The term Federated learning was coined a couple of years back and is nothing but a way to train artificial Intelligence (AI) models without there being the necessity of anyone seeing or touching your data. All this paves a way to unlock information to feed new AI applications. This decentralized form of machine learning has gained immense popularity in no time. On that note, let us have a look at the top 10 notorious research papers on Federated Learning.
The main focus of this research paper is to establish that generative models trained using federated methods and formal differential guarantees can effectively debug many commonly occurring data issues. All this is even when the data is not directly inspected. Well, that's not all. The researchers also explore these methods in applications to text with differentially private federated RNNs, and images using a novel algorithm for differentially private federated GANs.
This research paper is put forth by the researchers from Yandex, University of Toronto, Moscow Institute of Physics and Technology, and National Research University of Higher School of Economics proposed Moshpit All-Reduce. Wondering what the research paper is all about? Well, here the researchers demonstrated the efficiency of their protocol for distributed optimization with strong theoretical guarantees, along with experiments that show impressive results.
The researchers from WeBank, Kwai, University of Southern California, University of Michigan, and the University of Rochester have come up with this research paper wherein they proposed a central server-free federated learning algorithm called Online Push-Sum (OPS) method to handle various challenges in a generic setting. The researchers have also provided a rigorous regret which shows interesting results on how users can benefit from communication with trusted users in the federated learning environment.
'Federated Learning for Mobile Keyboard Prediction' is a research paper brought up by Google researchers where they demonstrate the feasibility and benefits of training language models on client devices without exporting sensitive user data to servers. A point to note is that the federated learning environment gives users greater control over the use of their data and also simplifies incorporating privacy by default with distributed training and aggregation across a population of client devices.

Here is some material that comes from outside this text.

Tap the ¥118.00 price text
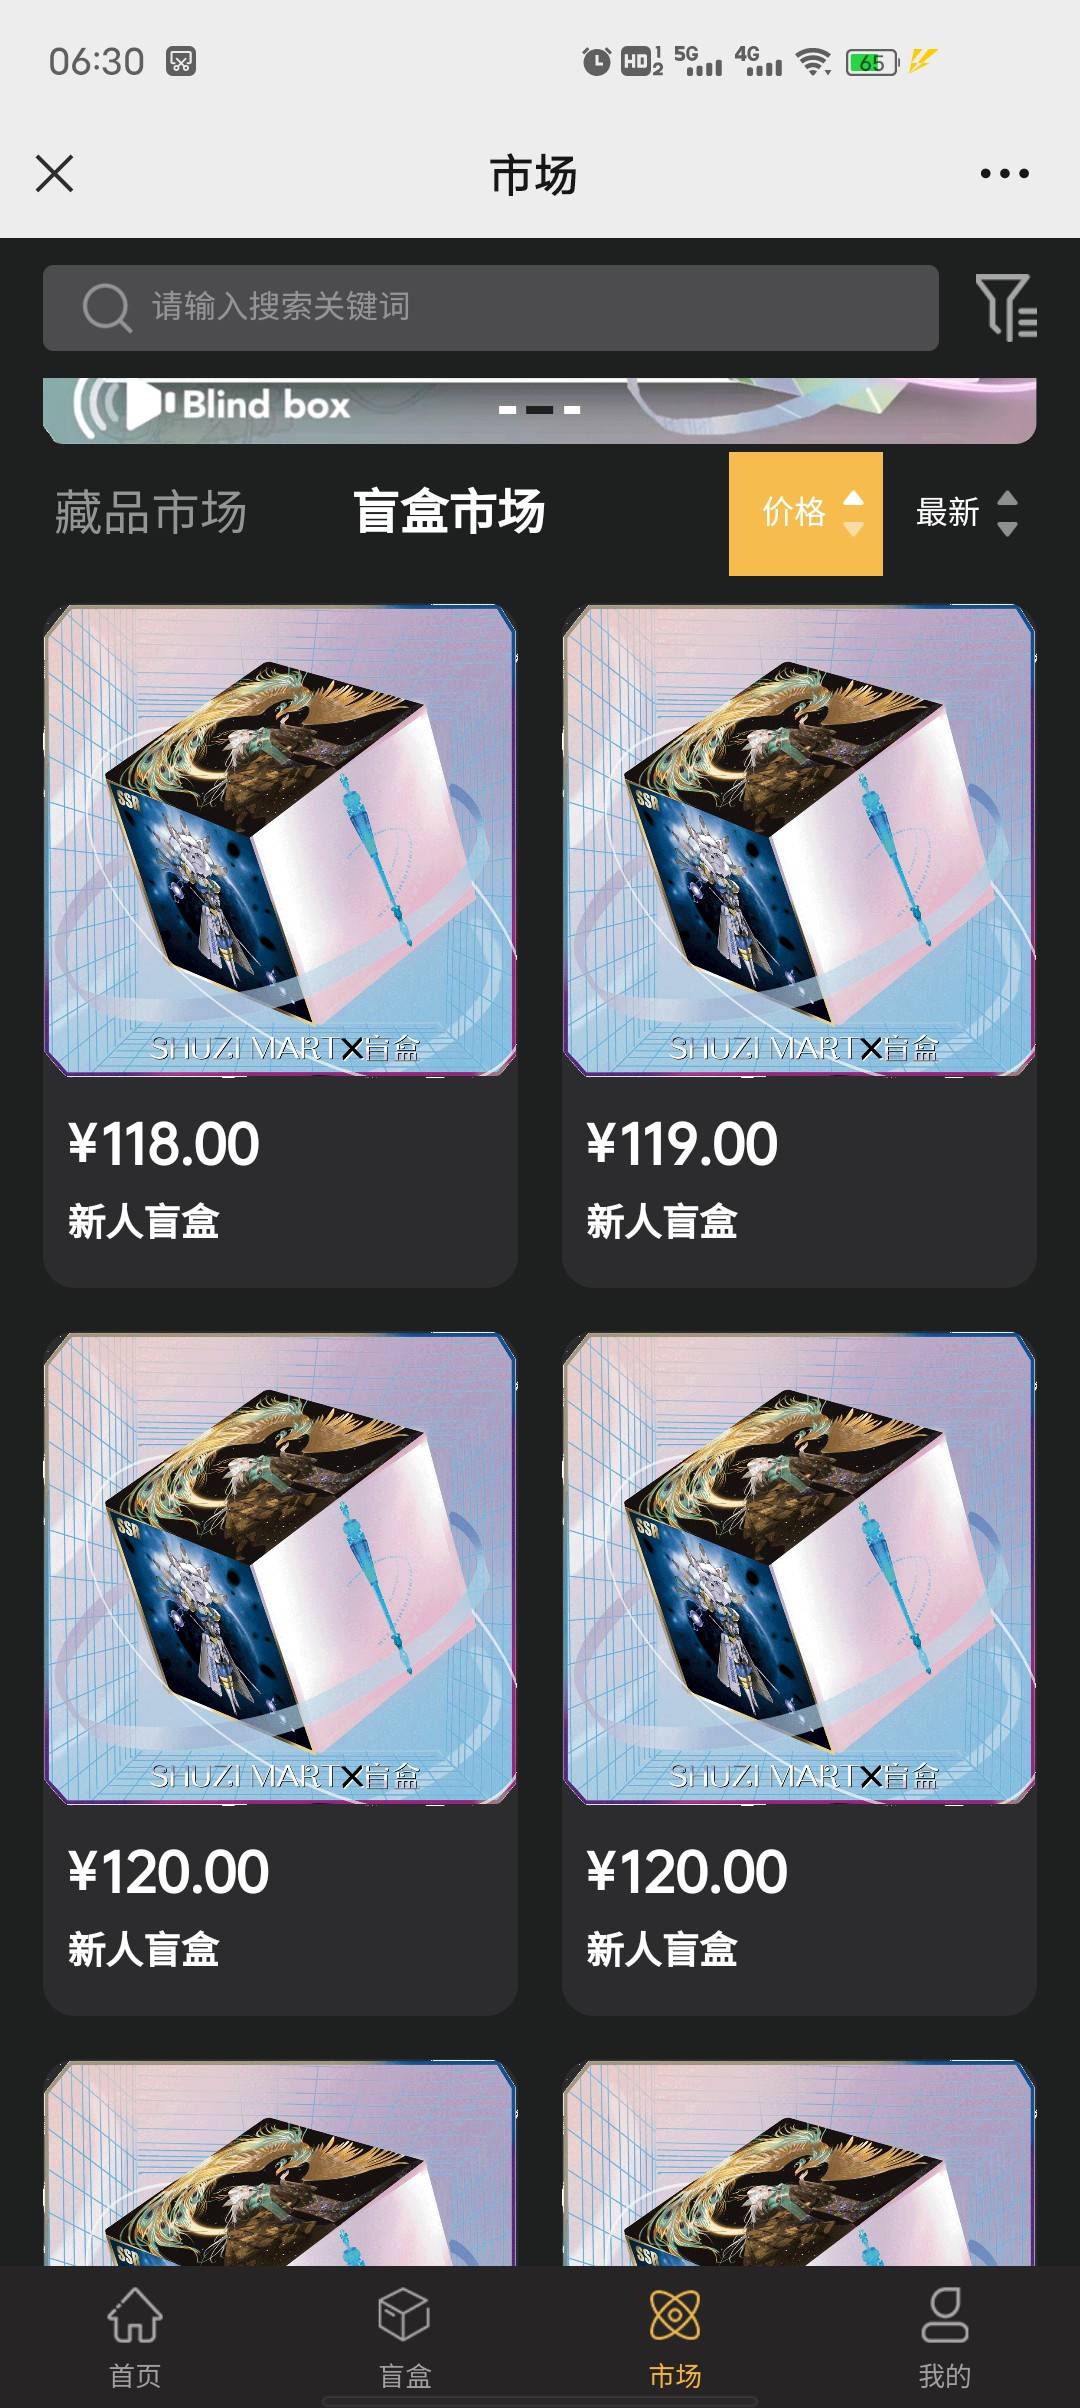The width and height of the screenshot is (1080, 2408). click(164, 1144)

Federated learning has been reformulated as a group of knowledge transfer training algorithms called FedGKT by researchers from the University of Southern California. The researchers aim at designing an alternating minimization approach to train small CNNs on edge nodes and periodically transfer their knowledge by knowledge distillation to a large server-side CNN. Now, there are numerous advantages of this – reduce demand for edge computation, and lower communication bandwidth for large CNNs, among others.
To facilitate federated learning algorithm development and fair performance comparison, researchers from Tencent and top universities introduced FedML, an open research library, and benchmark. Also, the researchers believe that their library and benchmarking framework provide an efficient and reproducible means for developing and evaluating federated learning algorithms.
An attentive aggregation method has been proposed by researchers from Monash University, the University of Queensland, and the University of Technology Sydney. They proposed a model aggregation with an attention mechanism considering the contribution of client models to the global model, together with an optimization technique during server aggregation, to solve the problems for mobile keyboard suggestions.
Researchers from ByteDance and Carnegie Mellon came together for a research paper titled – 'Label Leakage and Protection in Two-party Split Learning'. The model is such that it uses the norm of the communicated gradients between the parties to reveal the participants' ground-truth labels. Here, the researchers also discuss several protection techniques to mitigate this issue.
Researchers from the University College London, University of Cambridge, and Avignon Universite presented Flower, an open-source framework that supports heterogeneous environments, including mobile and edge devices, and scales to many distributed clients. With this in place, the engineers can port existing workloads with little overhead regardless of the ML framework used.
This is a research paper by Google, in collaboration with researchers from top universities. They have come up with a broad paper surveying the many open challenges in the area of federated learning. No wonder why the paper makes it to the list of top 10 notorious research papers on Federated Learning.